What you are asked to do> The line containing "You are a GUI" marks the start; repeat it and every following line exactly through the end of the entries.

BEGIN Given data

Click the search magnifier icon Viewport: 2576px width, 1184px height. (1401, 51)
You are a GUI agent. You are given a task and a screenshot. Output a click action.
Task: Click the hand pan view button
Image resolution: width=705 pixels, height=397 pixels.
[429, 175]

END Given data

Reply>
You are a GUI agent. You are given a task and a screenshot. Output a click action.
Task: Click the hand pan view button
Image resolution: width=705 pixels, height=397 pixels.
[429, 175]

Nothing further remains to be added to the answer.